◆ **Problem description**:
In the records that follow, find the line with "has height=277, width=868."; from there, retype every line exactly through the line with "Task: Select the Move tool in toolbar", which also belongs to the answer.

◆ **Exercise input**:
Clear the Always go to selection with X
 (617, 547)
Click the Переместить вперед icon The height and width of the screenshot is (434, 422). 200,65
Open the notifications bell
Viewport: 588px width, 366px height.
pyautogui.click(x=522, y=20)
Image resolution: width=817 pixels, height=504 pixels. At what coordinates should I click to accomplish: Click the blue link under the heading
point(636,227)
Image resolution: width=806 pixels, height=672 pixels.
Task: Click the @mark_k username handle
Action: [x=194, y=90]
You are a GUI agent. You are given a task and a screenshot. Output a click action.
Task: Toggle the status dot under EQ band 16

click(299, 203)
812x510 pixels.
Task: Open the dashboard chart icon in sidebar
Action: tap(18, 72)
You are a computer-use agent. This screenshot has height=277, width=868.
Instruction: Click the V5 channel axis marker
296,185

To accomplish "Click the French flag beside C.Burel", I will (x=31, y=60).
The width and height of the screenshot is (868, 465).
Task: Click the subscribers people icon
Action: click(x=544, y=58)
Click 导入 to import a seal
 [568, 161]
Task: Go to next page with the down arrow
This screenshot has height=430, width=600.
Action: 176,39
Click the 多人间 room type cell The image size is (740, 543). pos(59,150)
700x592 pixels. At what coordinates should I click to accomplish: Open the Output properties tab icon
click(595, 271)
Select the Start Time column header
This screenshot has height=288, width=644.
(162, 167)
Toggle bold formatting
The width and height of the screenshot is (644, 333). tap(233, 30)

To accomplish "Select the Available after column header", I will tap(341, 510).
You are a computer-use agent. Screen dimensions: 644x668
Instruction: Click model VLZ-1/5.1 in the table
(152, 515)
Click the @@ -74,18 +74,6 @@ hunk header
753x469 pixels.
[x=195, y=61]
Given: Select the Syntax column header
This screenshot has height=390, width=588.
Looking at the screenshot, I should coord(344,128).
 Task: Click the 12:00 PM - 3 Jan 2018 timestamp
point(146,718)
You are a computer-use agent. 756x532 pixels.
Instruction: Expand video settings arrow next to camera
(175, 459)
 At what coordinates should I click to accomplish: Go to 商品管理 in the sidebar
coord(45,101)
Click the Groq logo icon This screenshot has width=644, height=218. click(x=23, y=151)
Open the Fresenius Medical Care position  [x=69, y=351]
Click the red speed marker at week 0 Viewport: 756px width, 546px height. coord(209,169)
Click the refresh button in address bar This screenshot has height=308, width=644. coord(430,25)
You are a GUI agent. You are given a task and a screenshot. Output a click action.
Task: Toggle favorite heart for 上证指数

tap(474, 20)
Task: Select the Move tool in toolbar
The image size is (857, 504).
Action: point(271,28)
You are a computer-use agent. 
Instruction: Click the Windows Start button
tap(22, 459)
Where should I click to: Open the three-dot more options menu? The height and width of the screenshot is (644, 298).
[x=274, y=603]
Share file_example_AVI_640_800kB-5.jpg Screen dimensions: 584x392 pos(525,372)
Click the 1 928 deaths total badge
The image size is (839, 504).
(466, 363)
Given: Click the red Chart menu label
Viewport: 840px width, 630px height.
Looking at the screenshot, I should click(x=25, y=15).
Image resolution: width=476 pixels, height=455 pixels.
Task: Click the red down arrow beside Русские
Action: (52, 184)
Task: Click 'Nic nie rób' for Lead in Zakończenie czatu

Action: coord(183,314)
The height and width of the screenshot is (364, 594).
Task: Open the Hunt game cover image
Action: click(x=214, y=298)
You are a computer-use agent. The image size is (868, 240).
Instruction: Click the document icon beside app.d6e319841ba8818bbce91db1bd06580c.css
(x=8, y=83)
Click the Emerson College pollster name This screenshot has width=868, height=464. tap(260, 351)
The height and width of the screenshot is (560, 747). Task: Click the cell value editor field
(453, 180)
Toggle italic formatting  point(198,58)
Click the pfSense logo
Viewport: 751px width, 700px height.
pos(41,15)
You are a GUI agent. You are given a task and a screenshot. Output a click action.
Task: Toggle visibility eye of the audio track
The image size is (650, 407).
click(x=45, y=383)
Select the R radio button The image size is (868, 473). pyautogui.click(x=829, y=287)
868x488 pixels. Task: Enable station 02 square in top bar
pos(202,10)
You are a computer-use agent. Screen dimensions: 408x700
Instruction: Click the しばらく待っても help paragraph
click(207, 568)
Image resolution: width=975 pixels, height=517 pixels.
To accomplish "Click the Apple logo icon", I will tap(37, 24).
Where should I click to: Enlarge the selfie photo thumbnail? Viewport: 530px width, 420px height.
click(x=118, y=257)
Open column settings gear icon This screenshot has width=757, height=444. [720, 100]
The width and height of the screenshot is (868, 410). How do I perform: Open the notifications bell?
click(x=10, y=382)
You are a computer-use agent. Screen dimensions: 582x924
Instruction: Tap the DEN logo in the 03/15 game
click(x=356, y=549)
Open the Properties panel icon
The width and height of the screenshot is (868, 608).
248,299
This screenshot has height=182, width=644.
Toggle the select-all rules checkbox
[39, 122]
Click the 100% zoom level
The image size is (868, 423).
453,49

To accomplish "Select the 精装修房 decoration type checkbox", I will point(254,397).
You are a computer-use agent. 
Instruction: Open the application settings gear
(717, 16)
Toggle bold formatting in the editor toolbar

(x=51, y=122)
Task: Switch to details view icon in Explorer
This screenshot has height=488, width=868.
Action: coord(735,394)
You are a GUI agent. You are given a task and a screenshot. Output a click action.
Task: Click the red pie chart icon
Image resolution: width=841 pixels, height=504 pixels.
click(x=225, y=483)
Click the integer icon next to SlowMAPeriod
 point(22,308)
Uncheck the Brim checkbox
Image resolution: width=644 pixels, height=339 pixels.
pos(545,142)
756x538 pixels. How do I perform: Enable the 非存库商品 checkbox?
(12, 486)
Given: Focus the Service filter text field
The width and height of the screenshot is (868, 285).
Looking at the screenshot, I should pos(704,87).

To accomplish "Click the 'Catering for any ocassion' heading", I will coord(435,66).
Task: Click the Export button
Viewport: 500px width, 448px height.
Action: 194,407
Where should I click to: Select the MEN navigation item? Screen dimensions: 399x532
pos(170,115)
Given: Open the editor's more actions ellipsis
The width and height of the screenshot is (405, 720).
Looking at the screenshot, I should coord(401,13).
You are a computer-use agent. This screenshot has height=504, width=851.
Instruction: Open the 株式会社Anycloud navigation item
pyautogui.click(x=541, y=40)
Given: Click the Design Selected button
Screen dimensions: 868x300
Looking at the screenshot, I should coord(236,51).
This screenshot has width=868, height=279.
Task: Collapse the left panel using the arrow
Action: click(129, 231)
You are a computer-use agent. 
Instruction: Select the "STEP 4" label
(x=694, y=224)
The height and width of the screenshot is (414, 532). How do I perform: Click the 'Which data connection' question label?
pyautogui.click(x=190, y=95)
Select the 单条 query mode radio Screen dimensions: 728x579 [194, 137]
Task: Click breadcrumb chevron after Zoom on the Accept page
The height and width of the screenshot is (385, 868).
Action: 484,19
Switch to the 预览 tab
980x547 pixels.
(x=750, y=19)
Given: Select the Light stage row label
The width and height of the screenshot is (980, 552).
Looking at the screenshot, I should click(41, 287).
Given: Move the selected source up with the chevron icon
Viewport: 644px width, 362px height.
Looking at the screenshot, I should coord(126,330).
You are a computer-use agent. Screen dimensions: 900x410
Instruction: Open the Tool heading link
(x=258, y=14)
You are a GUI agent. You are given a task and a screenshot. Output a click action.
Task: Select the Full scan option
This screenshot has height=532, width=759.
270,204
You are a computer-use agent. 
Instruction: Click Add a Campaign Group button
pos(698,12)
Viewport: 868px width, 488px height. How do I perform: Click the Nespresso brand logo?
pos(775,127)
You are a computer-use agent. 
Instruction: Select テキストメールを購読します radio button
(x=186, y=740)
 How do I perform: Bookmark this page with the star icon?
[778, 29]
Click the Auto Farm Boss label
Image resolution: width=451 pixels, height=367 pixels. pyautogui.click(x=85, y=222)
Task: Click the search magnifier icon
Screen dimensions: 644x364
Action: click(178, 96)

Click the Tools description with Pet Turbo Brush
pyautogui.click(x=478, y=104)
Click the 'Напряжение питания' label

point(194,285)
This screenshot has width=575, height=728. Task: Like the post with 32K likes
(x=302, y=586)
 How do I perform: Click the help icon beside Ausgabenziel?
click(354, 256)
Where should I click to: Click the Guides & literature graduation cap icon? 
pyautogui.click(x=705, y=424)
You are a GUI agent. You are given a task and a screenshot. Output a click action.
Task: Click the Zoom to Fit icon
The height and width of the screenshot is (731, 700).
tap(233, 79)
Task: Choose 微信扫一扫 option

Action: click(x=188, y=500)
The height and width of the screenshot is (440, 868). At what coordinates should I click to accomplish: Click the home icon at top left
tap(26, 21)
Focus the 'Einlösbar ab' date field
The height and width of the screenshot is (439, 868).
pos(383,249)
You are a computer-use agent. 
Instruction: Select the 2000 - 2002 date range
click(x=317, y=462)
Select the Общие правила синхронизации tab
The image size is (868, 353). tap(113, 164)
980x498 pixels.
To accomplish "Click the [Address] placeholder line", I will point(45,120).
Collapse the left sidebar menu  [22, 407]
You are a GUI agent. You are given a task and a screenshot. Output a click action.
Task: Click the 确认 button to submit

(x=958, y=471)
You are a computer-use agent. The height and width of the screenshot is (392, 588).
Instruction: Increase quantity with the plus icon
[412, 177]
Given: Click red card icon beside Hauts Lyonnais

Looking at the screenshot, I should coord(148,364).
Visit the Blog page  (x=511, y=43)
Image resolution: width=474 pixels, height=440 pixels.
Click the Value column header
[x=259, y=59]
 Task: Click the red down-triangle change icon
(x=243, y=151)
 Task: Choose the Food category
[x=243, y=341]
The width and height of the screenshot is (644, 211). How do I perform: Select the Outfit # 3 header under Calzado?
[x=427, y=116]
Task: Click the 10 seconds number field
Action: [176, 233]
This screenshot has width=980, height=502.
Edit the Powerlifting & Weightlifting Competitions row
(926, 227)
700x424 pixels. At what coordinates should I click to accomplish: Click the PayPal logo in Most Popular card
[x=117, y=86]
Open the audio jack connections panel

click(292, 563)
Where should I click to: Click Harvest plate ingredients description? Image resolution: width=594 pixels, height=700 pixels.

◆ **Written solution**:
You are a computer-use agent. This screenshot has height=277, width=868.
Instruction: Click the V5 channel axis marker
296,185

To accomplish "Click the French flag beside C.Burel", I will (x=31, y=60).
The width and height of the screenshot is (868, 465).
Task: Click the subscribers people icon
Action: click(x=544, y=58)
Click 导入 to import a seal
 [568, 161]
Task: Go to next page with the down arrow
This screenshot has height=430, width=600.
Action: 176,39
Click the 多人间 room type cell The image size is (740, 543). pos(59,150)
700x592 pixels. At what coordinates should I click to accomplish: Open the Output properties tab icon
click(595, 271)
Select the Start Time column header
This screenshot has height=288, width=644.
(162, 167)
Toggle bold formatting
The width and height of the screenshot is (644, 333). tap(233, 30)

To accomplish "Select the Available after column header", I will tap(341, 510).
You are a computer-use agent. Screen dimensions: 644x668
Instruction: Click model VLZ-1/5.1 in the table
(152, 515)
Click the @@ -74,18 +74,6 @@ hunk header
753x469 pixels.
[x=195, y=61]
Given: Select the Syntax column header
This screenshot has height=390, width=588.
Looking at the screenshot, I should coord(344,128).
 Task: Click the 12:00 PM - 3 Jan 2018 timestamp
point(146,718)
You are a computer-use agent. 756x532 pixels.
Instruction: Expand video settings arrow next to camera
(175, 459)
 At what coordinates should I click to accomplish: Go to 商品管理 in the sidebar
coord(45,101)
Click the Groq logo icon This screenshot has width=644, height=218. click(x=23, y=151)
Open the Fresenius Medical Care position  [x=69, y=351]
Click the red speed marker at week 0 Viewport: 756px width, 546px height. coord(209,169)
Click the refresh button in address bar This screenshot has height=308, width=644. coord(430,25)
You are a GUI agent. You are given a task and a screenshot. Output a click action.
Task: Toggle favorite heart for 上证指数

tap(474, 20)
Task: Select the Move tool in toolbar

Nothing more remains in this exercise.